Se è vero che “la Costituzione pone determinate obbligazioni sociali direttamente a carico del datore di lavoro, quello della previdenza (e, in particolare, della tutela contro la “disoccupazione involontaria”) è un compito che, invece, fa capo alla intera collettività organizzata nello Stato” (Proia). Il diritto al lavoro, ex art. 4 Cost., implica il dovere dello Stato di adottare politiche rivolte a creare le condizioni per la massima occupazione possibile, ma non incide sulla libertà dell’impresa di recedere dal rapporto di lavoro in presenza di giustificate ragioni economiche o organizzative.

Con toni piuttosto aspri, infine, c’è chi ricorda che, in quanto oggetto di una libertà, l’impegno dell’imprenditore deve poter cessare senza subire una imposizione dello Stato: il lavoro è oggetto di un diritto, non di una pretesa dello Stato persona (Gragnoli, L’insopprimibile libertà di cessare l’impresa e l’illiceità del divieto di licenziamento, MGL, n. 3/2020). Nel medesimo contributo l’autore citato spiega che poiché la libertà di cessare l’impresa è insopprimibile e insita nel nucleo fondamentale dell’art. 41 Cost., il divieto di licenziamento assume “lineamenti illeciti ed è paragonabile a una espropriazione senza indennizzo, vietata dall’art. 42 Cost.”. Infatti, se l’imprenditore non può realizzare ricavi e deve proseguire il rapporto per mesi, con oneri economici suoi ed esclusivo interesse del dipendente, l’ordinamento espropria mezzi finanziari aziendali, in funzione sostitutiva rispetto ad azioni previdenziali e assistenziali. L’espropriazione dei mezzi patrimoniali deve trovare equo indennizzo, che, in questo caso, per la natura stessa dell’intervento, deve essere satisfattivo e pari al danno subìto per la lesione della libertà (Gragnoli, L’insopprimibile libertà di cessare l’impresa e l’illiceità del divieto di licenziamento, MGL, n. 3/2020).

Conclusioni

Il divieto di licenziamento per tutta la durata dell’emergenza epidemiologica è un provvedimento di sostegno dell’occupazione che non tiene conto delle esigenze delle imprese: esso, infatti, ostacola la ripresa del mercato del lavoro, impedisce l’immediata ripartenza e si limita a posticipare la riorganizzazione, la ristrutturazione e le riduzioni di organico.

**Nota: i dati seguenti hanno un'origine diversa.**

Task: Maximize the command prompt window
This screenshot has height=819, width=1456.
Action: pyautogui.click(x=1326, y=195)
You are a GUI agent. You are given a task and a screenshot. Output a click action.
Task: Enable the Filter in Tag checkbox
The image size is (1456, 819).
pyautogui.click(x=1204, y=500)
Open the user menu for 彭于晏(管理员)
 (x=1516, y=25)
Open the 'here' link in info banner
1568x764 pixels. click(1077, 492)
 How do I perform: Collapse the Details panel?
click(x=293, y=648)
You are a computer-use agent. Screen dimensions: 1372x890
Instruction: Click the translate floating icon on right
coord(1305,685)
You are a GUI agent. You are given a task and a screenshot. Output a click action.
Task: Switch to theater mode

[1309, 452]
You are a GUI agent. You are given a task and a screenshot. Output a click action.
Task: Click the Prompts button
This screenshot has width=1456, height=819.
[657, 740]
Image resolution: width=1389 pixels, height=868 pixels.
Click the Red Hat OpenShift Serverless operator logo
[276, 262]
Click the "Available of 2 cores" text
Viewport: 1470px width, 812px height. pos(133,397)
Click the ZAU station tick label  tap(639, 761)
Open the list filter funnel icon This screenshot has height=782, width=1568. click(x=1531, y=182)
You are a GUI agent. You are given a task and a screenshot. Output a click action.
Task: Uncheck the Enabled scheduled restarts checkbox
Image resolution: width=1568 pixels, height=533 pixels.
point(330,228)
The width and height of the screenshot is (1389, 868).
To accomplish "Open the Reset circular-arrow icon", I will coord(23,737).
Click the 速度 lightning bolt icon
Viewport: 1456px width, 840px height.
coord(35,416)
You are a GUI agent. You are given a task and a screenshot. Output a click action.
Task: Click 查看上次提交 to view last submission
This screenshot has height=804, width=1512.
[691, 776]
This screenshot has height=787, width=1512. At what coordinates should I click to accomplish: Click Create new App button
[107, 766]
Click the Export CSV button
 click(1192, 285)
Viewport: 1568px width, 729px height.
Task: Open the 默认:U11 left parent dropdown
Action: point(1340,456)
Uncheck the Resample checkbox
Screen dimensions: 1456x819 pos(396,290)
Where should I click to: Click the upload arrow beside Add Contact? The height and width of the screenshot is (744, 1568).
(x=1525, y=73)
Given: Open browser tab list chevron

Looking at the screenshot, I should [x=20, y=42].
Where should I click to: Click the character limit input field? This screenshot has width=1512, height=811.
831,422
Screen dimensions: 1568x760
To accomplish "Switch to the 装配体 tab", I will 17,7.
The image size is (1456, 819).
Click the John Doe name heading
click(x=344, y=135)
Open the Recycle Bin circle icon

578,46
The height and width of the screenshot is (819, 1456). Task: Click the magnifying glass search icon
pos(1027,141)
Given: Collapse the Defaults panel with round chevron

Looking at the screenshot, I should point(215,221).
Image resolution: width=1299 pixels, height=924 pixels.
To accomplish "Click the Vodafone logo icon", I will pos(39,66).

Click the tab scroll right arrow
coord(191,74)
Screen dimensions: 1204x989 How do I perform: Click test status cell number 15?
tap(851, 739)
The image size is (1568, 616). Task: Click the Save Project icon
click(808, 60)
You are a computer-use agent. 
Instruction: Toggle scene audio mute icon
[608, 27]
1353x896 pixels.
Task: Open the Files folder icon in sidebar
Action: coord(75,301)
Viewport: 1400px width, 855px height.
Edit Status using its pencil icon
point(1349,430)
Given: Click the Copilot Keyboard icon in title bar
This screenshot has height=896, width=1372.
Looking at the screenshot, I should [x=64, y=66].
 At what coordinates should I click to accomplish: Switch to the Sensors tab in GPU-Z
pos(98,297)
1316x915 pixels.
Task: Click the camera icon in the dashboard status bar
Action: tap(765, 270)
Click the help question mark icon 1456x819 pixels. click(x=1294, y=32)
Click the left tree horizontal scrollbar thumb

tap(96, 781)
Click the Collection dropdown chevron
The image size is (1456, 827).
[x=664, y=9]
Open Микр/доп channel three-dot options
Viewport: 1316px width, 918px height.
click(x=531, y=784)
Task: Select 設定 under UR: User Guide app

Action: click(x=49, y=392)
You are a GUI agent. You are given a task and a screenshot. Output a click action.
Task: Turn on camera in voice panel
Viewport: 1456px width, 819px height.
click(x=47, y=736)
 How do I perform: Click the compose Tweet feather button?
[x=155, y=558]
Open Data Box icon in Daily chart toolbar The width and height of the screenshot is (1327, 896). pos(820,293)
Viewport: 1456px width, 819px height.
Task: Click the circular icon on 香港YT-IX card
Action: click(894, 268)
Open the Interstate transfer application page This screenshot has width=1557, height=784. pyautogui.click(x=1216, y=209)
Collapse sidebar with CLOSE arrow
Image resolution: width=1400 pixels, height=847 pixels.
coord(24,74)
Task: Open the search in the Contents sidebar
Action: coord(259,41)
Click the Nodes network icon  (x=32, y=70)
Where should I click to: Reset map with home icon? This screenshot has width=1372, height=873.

Sono sempre più forti i dubbi di legittimità costituzionale della scelta di prorogare a tempo indeterminato il blocco dei licenziamenti: si tratta, infatti, di un provvedimento che comprime da circa un anno il potere dell’imprenditore di organizzare in piena libertà la propria azienda con un costante adeguamento all’andamento del mercato in cui opera anche mediante la soppressione di settori che la pandemia ha reso irrecuperabili al fine di investire in altri ambiti.